··· Page extract ···

The idea is that it is a party in right field and you pay a flat rate to eat and drink whatever you want. Prices range from $21-26 for Pepsi(brothers work there so gotta show them love) or soda or pop whatever you call it and unlimited food. And $26-31 for Beer and food.

For ISU football this would be amazing over on the hill to be in the ears of the other team the whole game. ISU basketball could do this at one end of the court (preferably the end the opposing team will be shooting in the second half). And baseball can replicate what the Mallards already do for ISU baseball and for the Rex. 

FYI: The Mallards average around 6,000 fans, comparable to the middle tier of Triple A teams. I think it would be a huge improvement in attendance for all three major sports.


----------



## nwi stater

I know this won't go over buttttttttttt,,The last thing I want to hear or see is someone who is zipped upped, yelling and cursing through out a game! Especially if there is some young kids around. Just hand out the ole TP again!!!!!

···

▸ **Requests**
[a] Quote the forum thread about a flat-rate party section word for word, starting at the words "## nwi stater" and ending after "ole TP again!!!!!".
[b] Write a continuation of the forum thread about a flat-rate party section, picking up after its last sentence.

··· Items ···

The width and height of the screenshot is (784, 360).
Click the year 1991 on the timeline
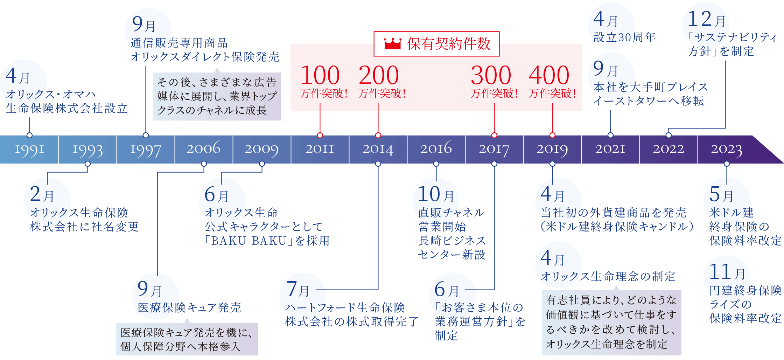pyautogui.click(x=29, y=149)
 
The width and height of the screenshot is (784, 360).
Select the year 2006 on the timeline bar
pyautogui.click(x=204, y=149)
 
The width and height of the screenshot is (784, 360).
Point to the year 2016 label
pyautogui.click(x=436, y=149)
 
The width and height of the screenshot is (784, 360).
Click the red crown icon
pyautogui.click(x=392, y=44)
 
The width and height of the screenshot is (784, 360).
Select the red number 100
pyautogui.click(x=320, y=75)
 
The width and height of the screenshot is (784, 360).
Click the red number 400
pyautogui.click(x=549, y=75)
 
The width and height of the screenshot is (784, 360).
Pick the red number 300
pyautogui.click(x=491, y=75)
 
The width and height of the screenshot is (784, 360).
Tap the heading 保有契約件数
pyautogui.click(x=449, y=44)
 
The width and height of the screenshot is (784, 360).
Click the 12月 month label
pyautogui.click(x=707, y=20)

···

▸ **Outputs in order**
[a]
## nwi stater

I know this won't go over buttttttttttt,,The last thing I want to hear or see is someone who is zipped upped, yelling and cursing through out a game! Especially if there is some young kids around. Just hand out the ole TP again!!!!!

[b]
----------



## Bally #50

Sat in a jam-packed section at homecoming with a bunch of liquored up people (including myself) and didn't hear one swear word all afternoon. Not everybody yells and curses and is an obnoxious sports "fan".


----------



## niklz62

Bally #44 said:


> Sat in a jam-packed section at homecoming with a bunch of liquored up people (including myself) and didn't hear one swear word all afternoon. Not everybody yells and curses and is an obnoxious sports "fan".



i hadnt been drinking at all and if you would have been sitting near me you would have heard a lot of them.


----------



## Sackalot

The NCAA regulations/rules about alcohol advertising are the most ridiculous thing that I have ever read or seen in my life.  Talk about hypocricy!!!!!   The NCAA and subsiquently the supporting schools are not "advertising" alcohol and the venue has to cover up the bill boards, signs, etc.???  But the networks that pay millions upon millions to the NCAA and subsiquently the schools to broadcast those championships, take millions upon millions from alcohol companies to advertise during the championships.....

So the NCAA, eventually makes money from advertising alcohol......pretty ridiculous!!


----------



## SycamoreFan317

Here is another angle. There has been a lot in the news lately about binge drinking on college campuses and how out of hand it has become. College presidents have stated that they are cracking down on alcohol and greek organizations have said that drinking will not be permitted, so would it be sending the wrong message to be offering alcohol at their athletic events?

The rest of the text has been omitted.